Sulla via del ritorno passiamo nuovamente nella zona demolita e tutto intorno persone vagano alla ricerca di materiale da recuperare dal fango per portarlo nell’altra parte di campo. Si vedono gruppi spingere carrelli di legname, portare materassi o addirittura trascinare le pesanti baracche rimaste ancora in piedi per riutilizzarle dall’altra parte del campo.
Vicino a noi, due colonne di fumo nero e fitto si alzano verso il cielo. Prima che la polizia in antisommossa chiuda l’area, si intravedono delle insegne scritte a mano avvolte dalle fiamme.

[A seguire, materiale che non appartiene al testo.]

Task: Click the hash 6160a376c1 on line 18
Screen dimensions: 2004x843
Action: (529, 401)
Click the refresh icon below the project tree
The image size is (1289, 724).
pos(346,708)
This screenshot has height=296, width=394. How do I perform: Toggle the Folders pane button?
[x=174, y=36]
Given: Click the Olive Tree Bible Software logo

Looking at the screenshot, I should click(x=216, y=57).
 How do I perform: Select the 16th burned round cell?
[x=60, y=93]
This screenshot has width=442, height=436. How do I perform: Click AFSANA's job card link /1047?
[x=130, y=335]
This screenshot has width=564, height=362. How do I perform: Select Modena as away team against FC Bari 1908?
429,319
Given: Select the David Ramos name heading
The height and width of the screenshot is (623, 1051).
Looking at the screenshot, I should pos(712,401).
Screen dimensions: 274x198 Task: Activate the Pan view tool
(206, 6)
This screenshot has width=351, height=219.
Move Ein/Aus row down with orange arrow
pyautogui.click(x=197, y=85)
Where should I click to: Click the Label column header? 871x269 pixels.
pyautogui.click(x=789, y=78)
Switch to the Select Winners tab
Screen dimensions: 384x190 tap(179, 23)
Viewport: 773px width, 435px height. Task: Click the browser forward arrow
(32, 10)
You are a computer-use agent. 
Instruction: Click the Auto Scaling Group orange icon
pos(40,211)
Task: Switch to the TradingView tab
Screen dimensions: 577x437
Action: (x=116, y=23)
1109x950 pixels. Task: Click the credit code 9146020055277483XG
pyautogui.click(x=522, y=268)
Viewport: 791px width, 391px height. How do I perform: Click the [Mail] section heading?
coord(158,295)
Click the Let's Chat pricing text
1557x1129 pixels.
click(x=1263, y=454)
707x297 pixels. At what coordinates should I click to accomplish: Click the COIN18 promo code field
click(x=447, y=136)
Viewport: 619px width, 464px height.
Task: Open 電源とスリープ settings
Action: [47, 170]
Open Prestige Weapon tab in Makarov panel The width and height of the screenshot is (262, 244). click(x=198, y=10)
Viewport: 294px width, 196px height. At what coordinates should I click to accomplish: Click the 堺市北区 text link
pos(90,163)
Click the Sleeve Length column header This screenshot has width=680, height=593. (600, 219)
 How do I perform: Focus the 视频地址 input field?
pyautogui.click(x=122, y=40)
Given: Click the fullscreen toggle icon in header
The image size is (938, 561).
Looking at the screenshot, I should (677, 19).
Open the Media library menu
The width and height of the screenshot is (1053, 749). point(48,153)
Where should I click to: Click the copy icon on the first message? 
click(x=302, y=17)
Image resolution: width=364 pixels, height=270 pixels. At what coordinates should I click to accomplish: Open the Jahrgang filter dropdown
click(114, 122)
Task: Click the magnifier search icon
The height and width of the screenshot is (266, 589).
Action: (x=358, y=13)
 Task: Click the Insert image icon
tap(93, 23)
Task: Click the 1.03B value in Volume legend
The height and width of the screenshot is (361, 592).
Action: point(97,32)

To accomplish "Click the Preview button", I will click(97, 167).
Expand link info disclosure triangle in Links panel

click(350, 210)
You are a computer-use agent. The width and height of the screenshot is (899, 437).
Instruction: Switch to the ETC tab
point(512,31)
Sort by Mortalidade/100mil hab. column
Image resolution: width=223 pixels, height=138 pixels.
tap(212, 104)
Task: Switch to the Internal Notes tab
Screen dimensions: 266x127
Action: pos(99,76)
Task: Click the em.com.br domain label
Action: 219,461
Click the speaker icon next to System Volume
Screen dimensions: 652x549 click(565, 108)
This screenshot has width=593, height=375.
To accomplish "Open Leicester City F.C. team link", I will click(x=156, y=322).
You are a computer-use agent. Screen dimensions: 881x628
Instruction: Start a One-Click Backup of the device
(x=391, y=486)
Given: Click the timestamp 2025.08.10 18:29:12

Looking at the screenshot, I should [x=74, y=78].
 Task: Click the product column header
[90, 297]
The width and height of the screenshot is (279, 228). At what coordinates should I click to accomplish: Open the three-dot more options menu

Quelli che furono due negozietti stanno ora crollando sotto al fuoco. Quella che è stata la vita di qualcuno è ora l’ennesimo cumulo di detriti in una distesa di fango.
** Francia e Regno Unito nel 2003 hanno siglato un accordo bilaterale (il cd. “Le Touquet Agreement”) che prevede per la polizia di frontiera inglese la possibilità di pattugliare nei territori francesi di frontiera (come Calais) con lo scopo di bloccare i migranti verso l’UK. L’accordo, in vigore dal 2005, ha ridotto del 90% gli arrivi di migranti in UK negli ultimi dieci anni. Questo accordo potrebbe essere annullato da parte della Francia nel caso di un Brexit, rendendo così impossibile per agenti UK pattugliare il confine francese.